__Entries on target coordinates__
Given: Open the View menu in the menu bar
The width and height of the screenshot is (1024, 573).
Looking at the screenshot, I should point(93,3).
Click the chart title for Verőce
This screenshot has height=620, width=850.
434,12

__Task__
Repeat the records above unchanged except for one switch: every "menu bar" becomes "toolbar".

__The solution__
Given: Open the View menu in the toolbar
The width and height of the screenshot is (1024, 573).
Looking at the screenshot, I should point(93,3).
Click the chart title for Verőce
This screenshot has height=620, width=850.
434,12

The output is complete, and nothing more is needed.